=== TEXTAUSZUG ===

Es gibt Menschen, die leben in dieser Karikatur. Das sind solche wie meine Kolleginnen und Kollegen, Freundinnen und Freunde und ich. Menschen, die sich seit den 1990er-Jahren hier gegen Ausländerfeindlichkeit engagieren; Demonstrationen organisieren, Ausstellungen, Konzerte, Diskussionsabende durchführen. Wir sind keine Exoten und wir sind auch nicht das, was andere gern „mutig“ nennen.

=== EINTRÄGE ===

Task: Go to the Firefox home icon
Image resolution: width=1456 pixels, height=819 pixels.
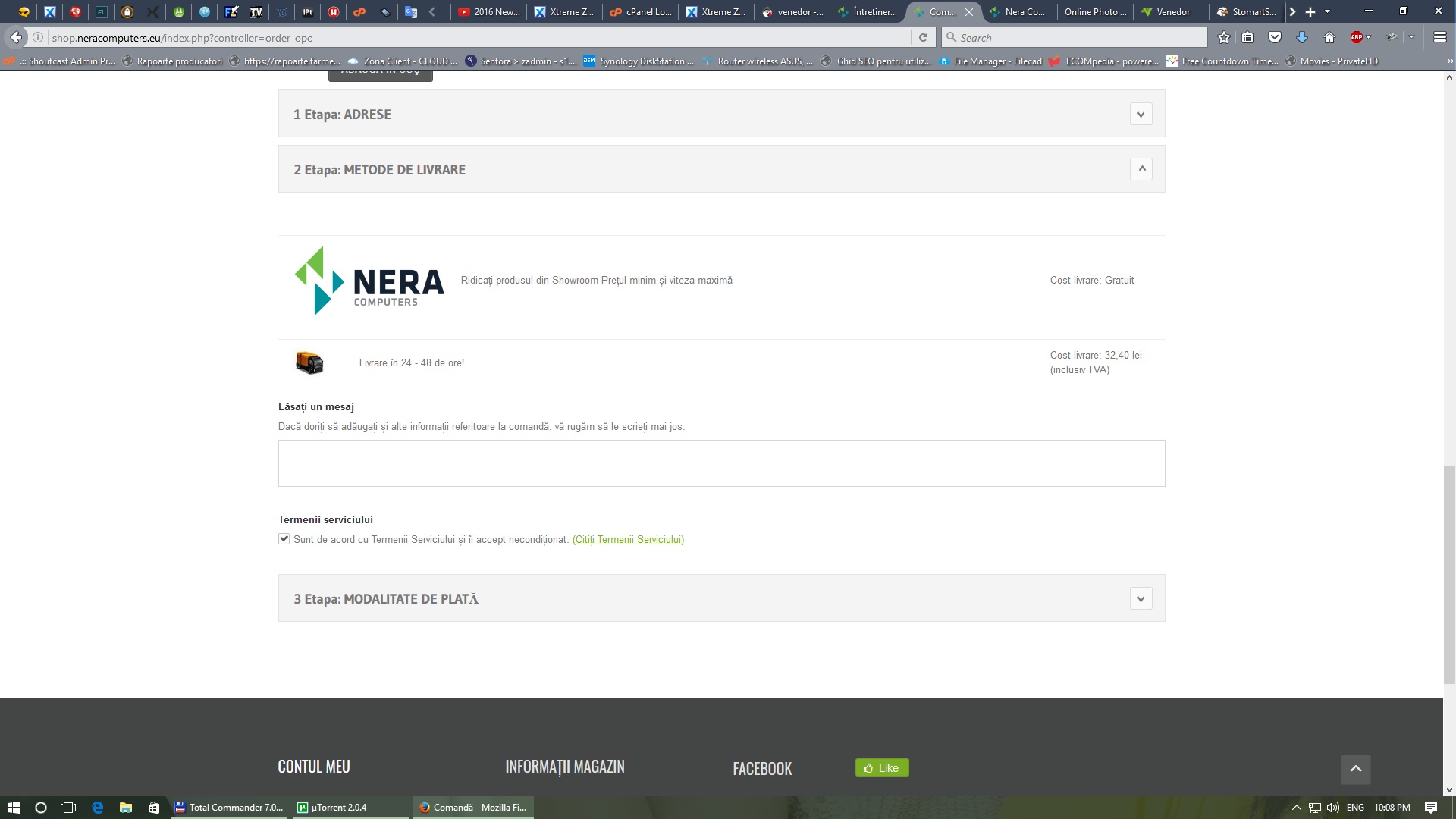Action: pyautogui.click(x=1329, y=37)
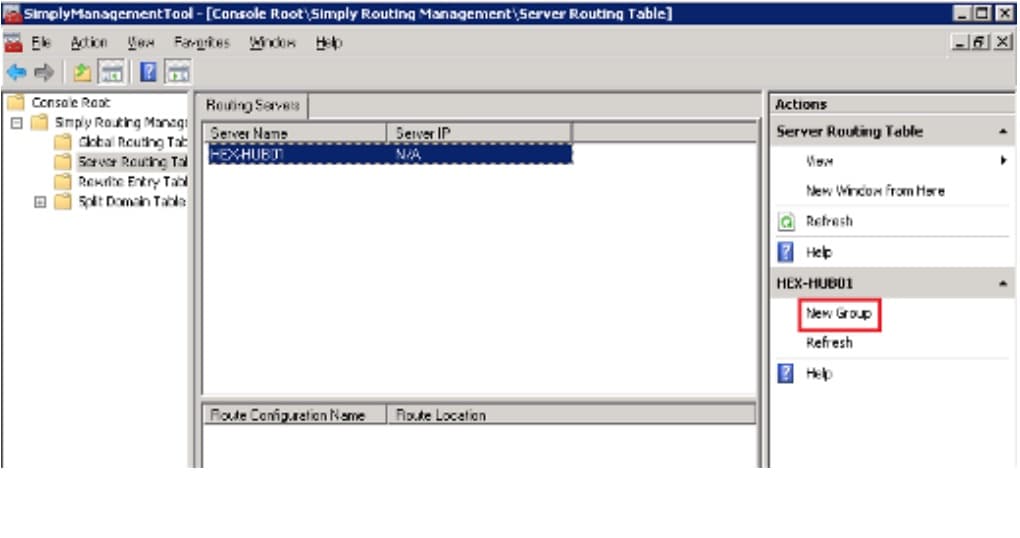Open the Action menu
Image resolution: width=1020 pixels, height=538 pixels.
(x=88, y=43)
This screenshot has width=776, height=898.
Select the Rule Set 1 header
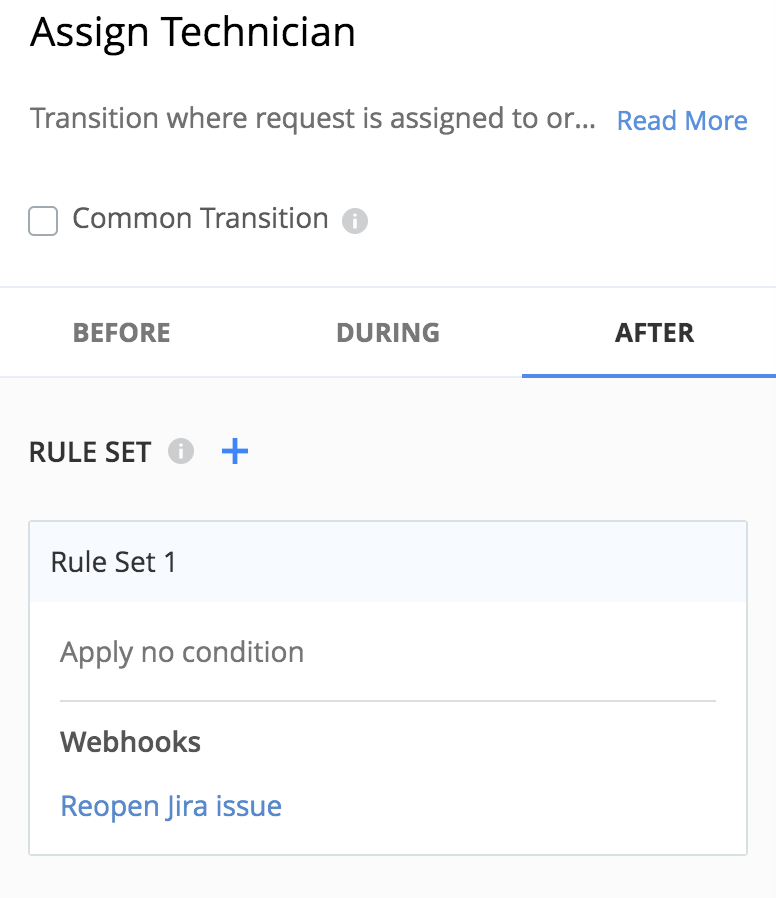click(x=388, y=562)
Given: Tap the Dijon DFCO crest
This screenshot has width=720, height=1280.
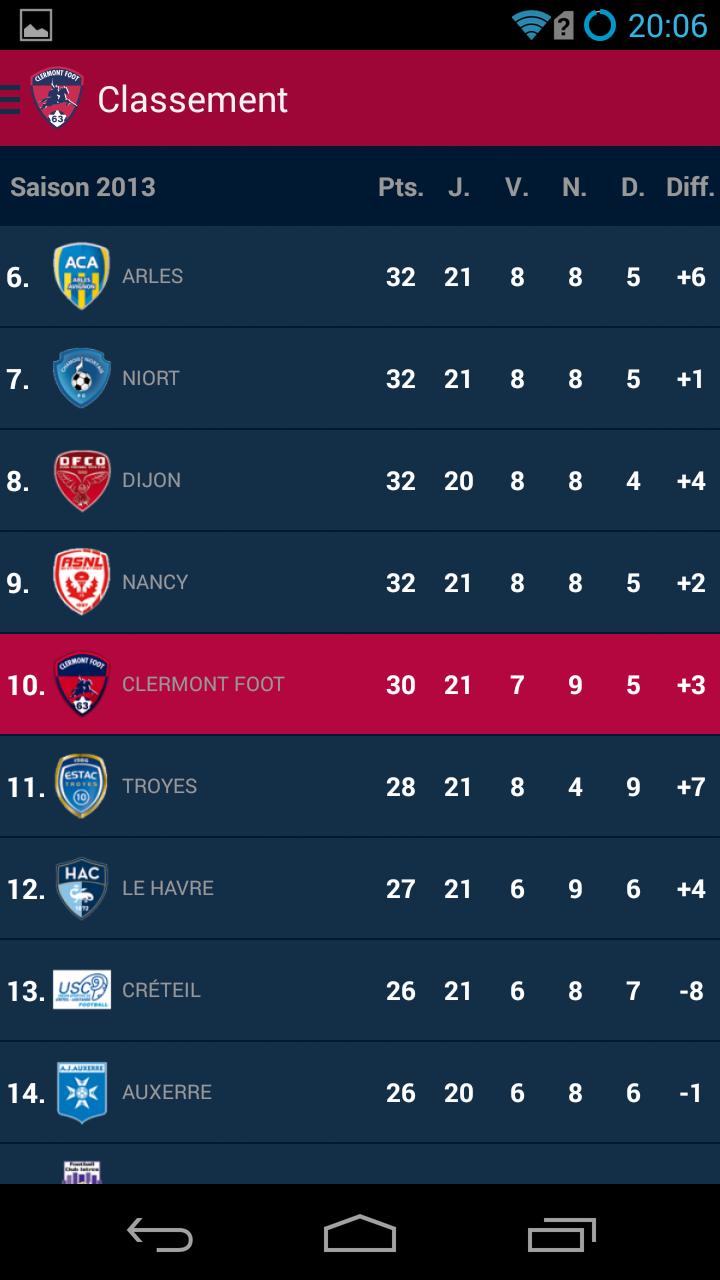Looking at the screenshot, I should coord(82,480).
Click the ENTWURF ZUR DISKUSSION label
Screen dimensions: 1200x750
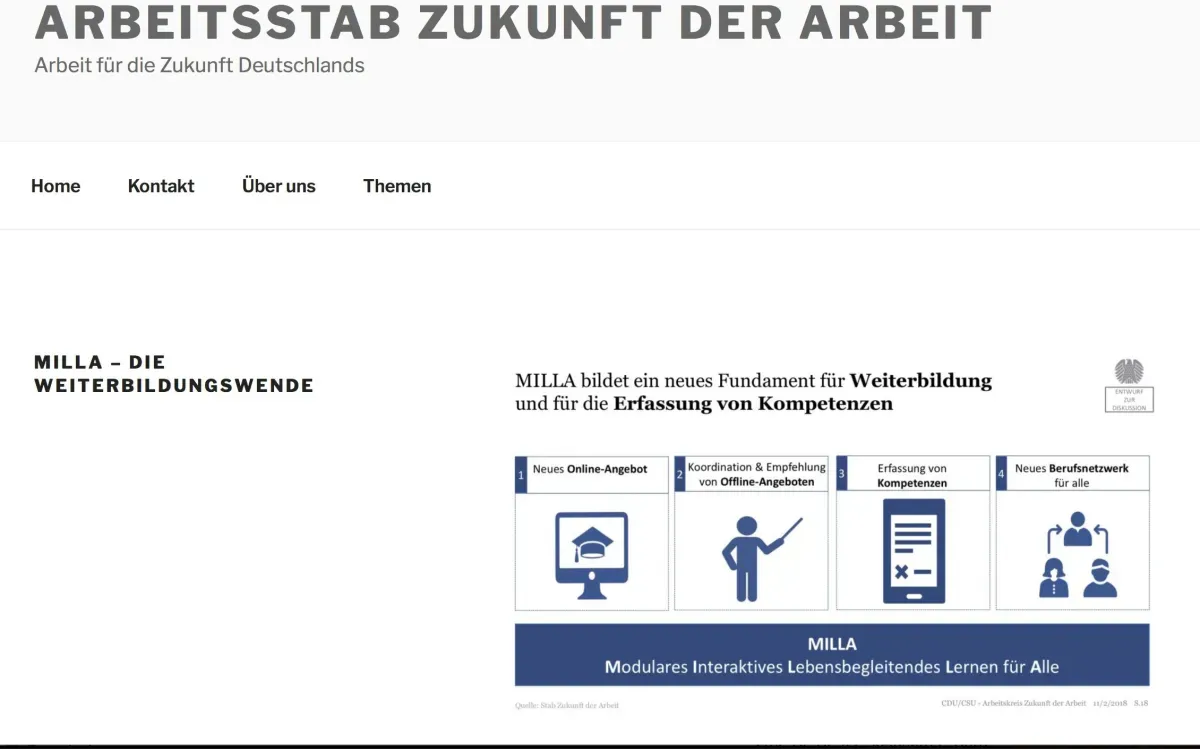[1129, 397]
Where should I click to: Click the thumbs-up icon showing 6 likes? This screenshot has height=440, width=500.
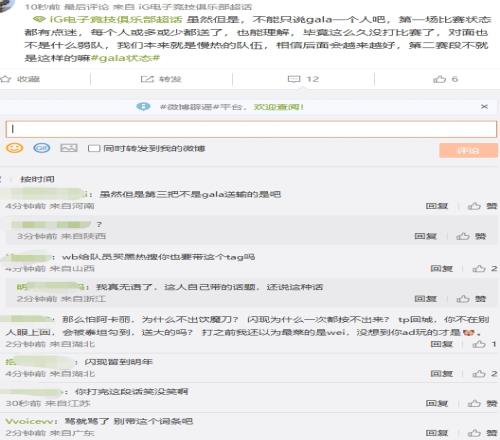(439, 79)

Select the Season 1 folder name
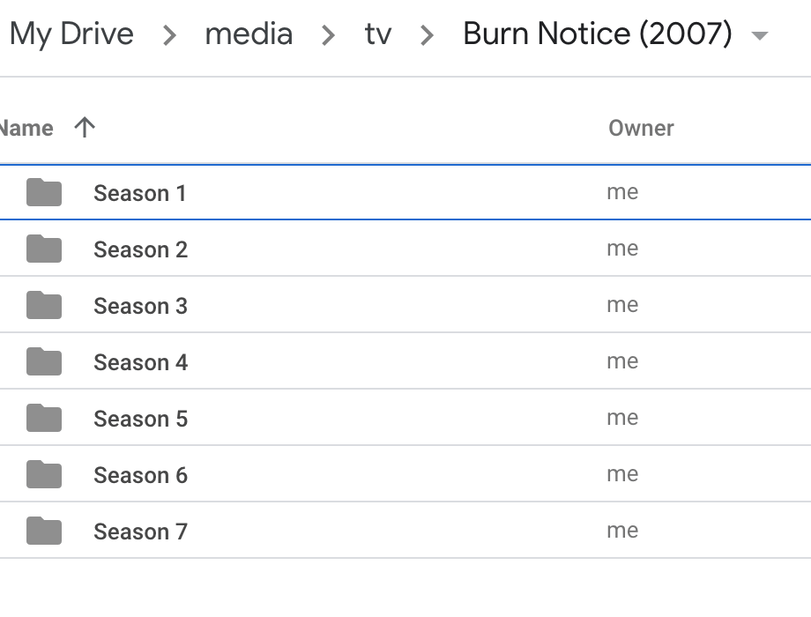click(140, 193)
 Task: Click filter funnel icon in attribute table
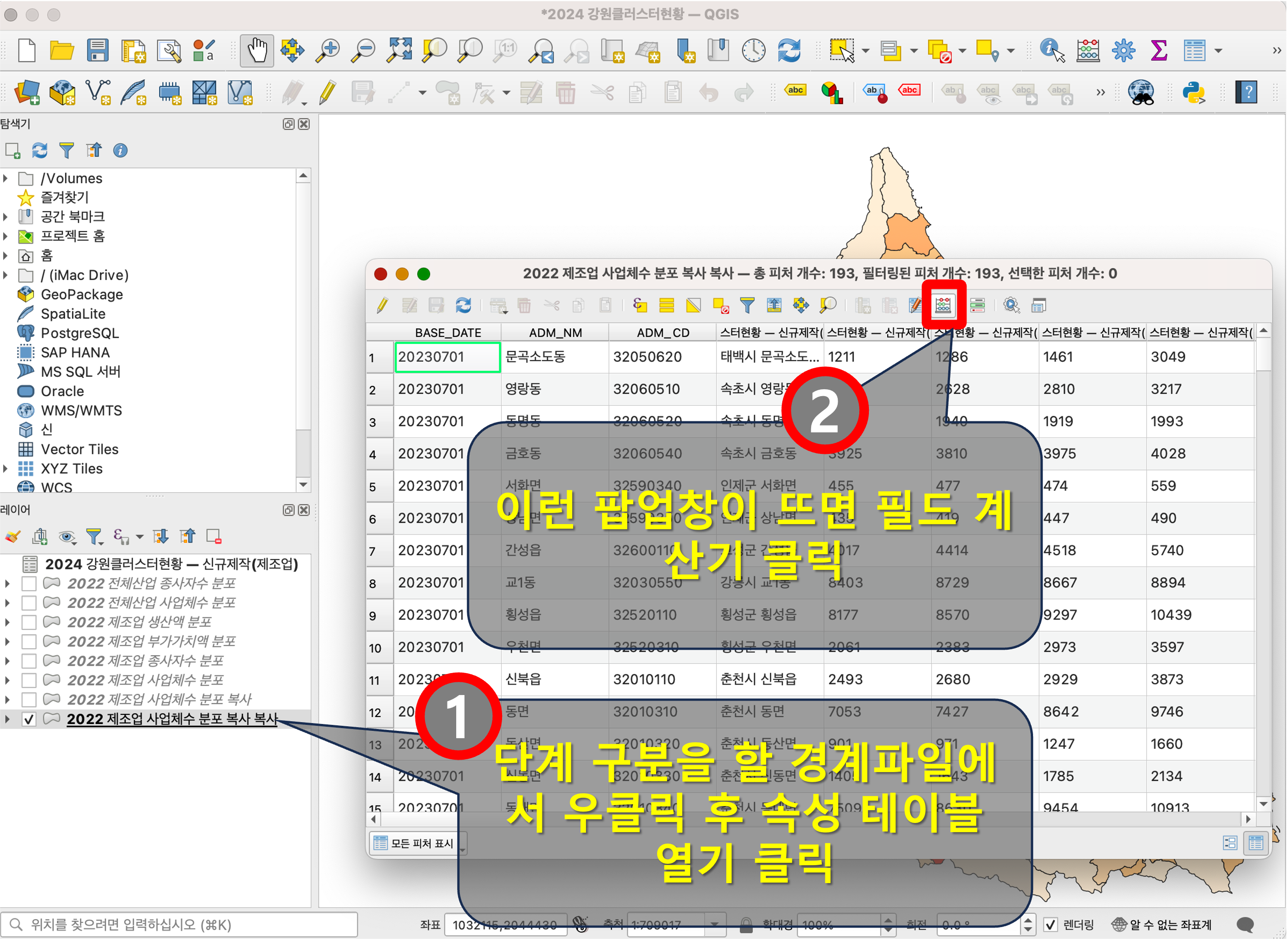[x=747, y=305]
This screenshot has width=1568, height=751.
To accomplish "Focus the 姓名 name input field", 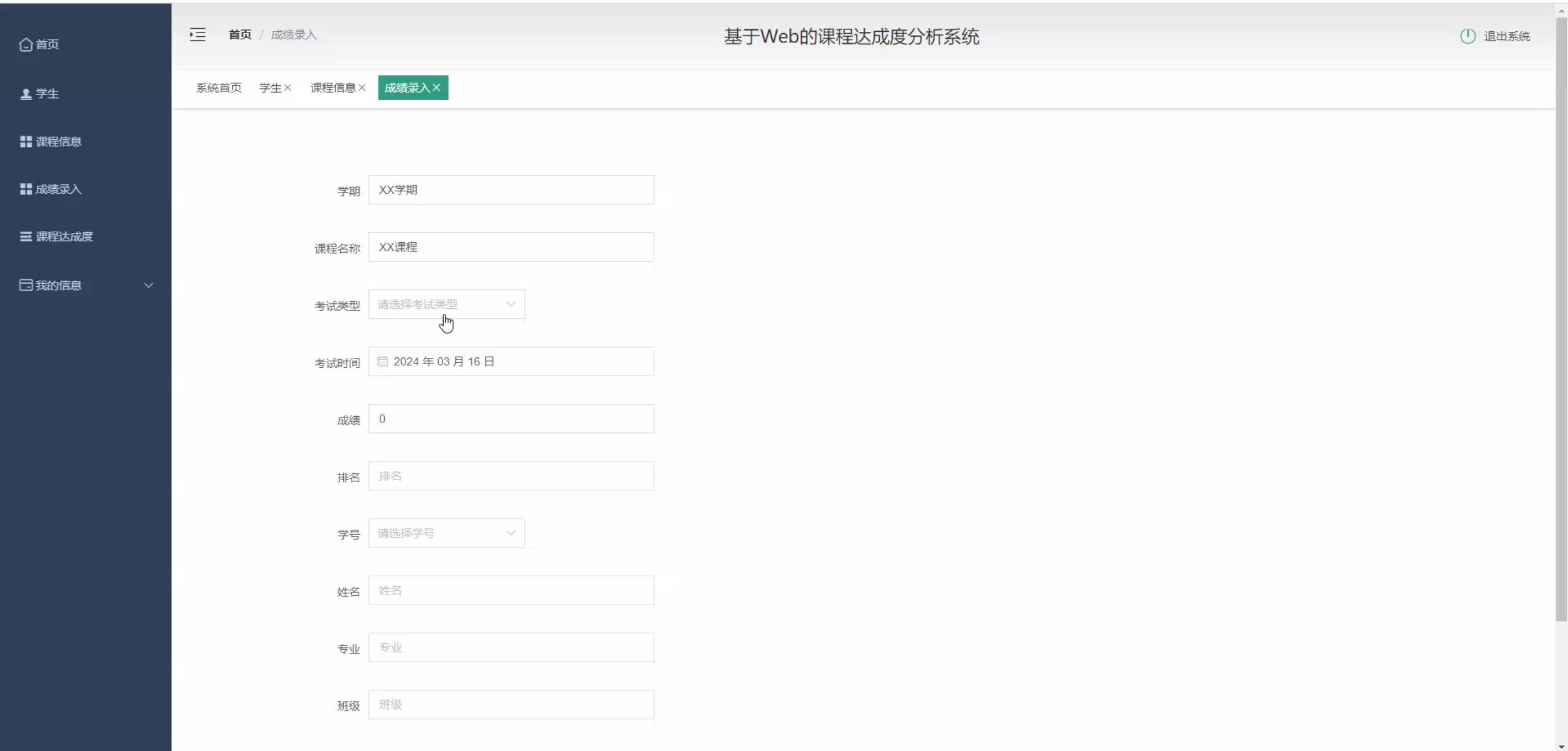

===

- _AUFGABENSTELLUNG_
Zähle alle Arten von Veranstaltungen auf, die laut Textauszug von den beschriebenen Menschen organisiert oder durchgeführt werden.

- _ERGEBNIS_
Demonstrationen, Ausstellungen, Konzerte, Diskussionsabende